Annecy italien 2003, 30 septembre-10 octobre 2003, 21e édition
par Andrée Tournès
Jeune Cinéma n°286 décembre 2003
Il Compagno americano (Le Camarade américain, 2002) de Barbara Barni.
Un film désopilant, une comédie des erreurs fondée sur des quiproquos dignes de Feydeau. Cinecittà, en 1940, entre guerre et paix, prépare dans le plus grand secret une production en couleur ; motus vis-à-vis des Allemands qui pourraient bien devancer l’Italie. Secrète également l’arrivée d’un jeune révolutionnaire, au nom codé de Hogan, muni d’une valise pleine de tracts et de drapeaux rouges. Cinecittà attend un spécialiste américain, c’est Hogan qui se présente et le rouge des drapeaux fait office d’échantillon couleur.

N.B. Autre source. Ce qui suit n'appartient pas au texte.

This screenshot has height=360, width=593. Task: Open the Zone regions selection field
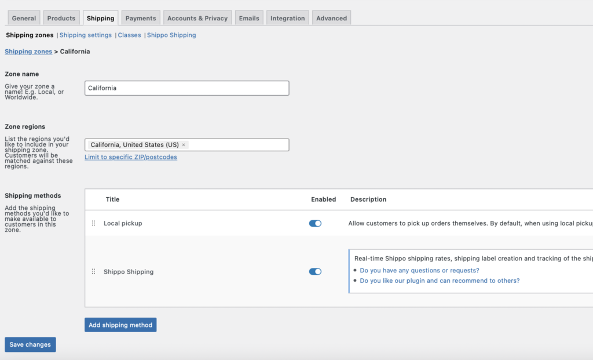[x=237, y=145]
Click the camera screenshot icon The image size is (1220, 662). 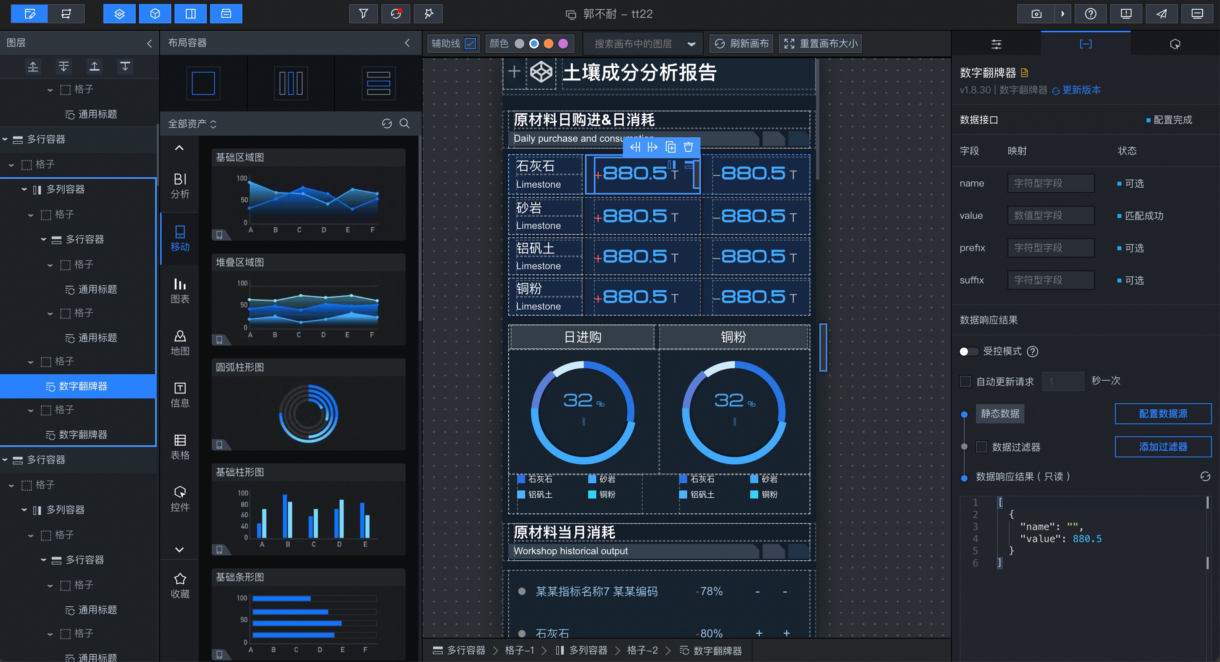coord(1036,14)
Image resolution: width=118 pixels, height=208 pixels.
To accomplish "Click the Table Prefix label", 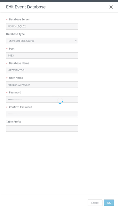I will 13,122.
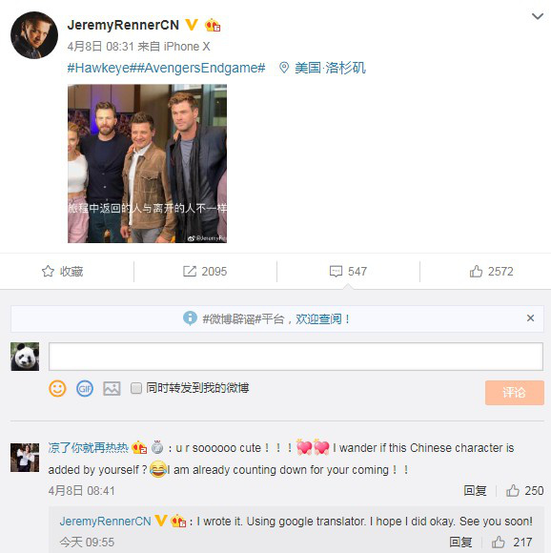This screenshot has height=553, width=551.
Task: Submit with the orange 评论 button
Action: [x=515, y=393]
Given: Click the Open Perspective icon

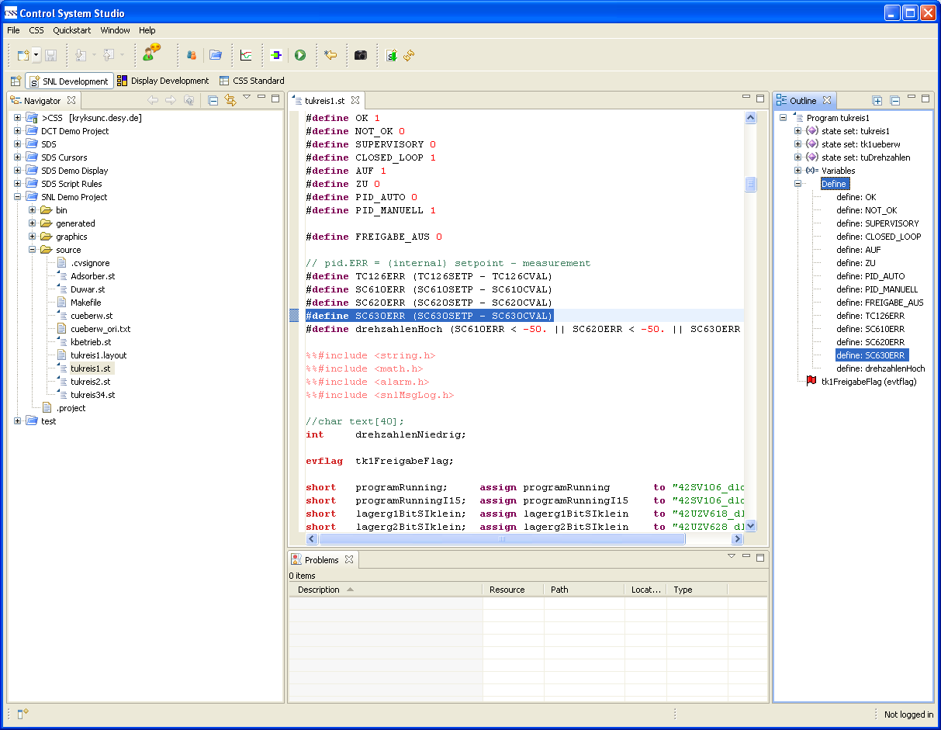Looking at the screenshot, I should [16, 81].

Une joyeuse satire des studios italiens à l’heure des téléphones blancs, des pyramides en stuc, des starlettes sophistiquées : une traductrice amoureuse invente un double sens langagier, des paysans s’encolèrent contre un étranger qui prêche la révolution. Un superbe plan "néoréaliste" des paysans armés de fourches est pris à contresens : l’image s’avère polysémique et la "vérité", sujette à caution. Une belle leçon de cinéma offerte par Barbara Barni.
Il posto del ‘anima, de Riccardo Milani, pourrait s’intituler Trois camarades. Le film concerne un thème actuel, le drame d’ouvriers licenciés pour cause de fermeture.

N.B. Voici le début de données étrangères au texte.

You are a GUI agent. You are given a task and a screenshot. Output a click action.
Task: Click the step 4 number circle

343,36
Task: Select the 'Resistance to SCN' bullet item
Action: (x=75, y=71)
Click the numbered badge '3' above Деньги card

En fait le film est touffu comme la forêt, le lieu de l’âme d’Antonio d’où il apercevait, enfant, errant dans une vallée, des ours solitaires. Trois histoires de familles bouleversées par la situation des pères, trois manières de refuser l’inéluctable. Un épisode tragi-comique retrace l’odyssée des trois camarades partis pour New York protester contre la fermeture de leur usine. Antonio, dans un anglais teinté de rugosité dialectale, fait l’appel des morts par accidents arrivés dans l’entreprise. "Les faits n’ont rien à voir avec la rhétorique", répond le représentant bien élevé de la multinationale. On retrouve les trois licenciés affairés, avec la même passion, à trimbaler la sainte locale à l’heure de sa fête.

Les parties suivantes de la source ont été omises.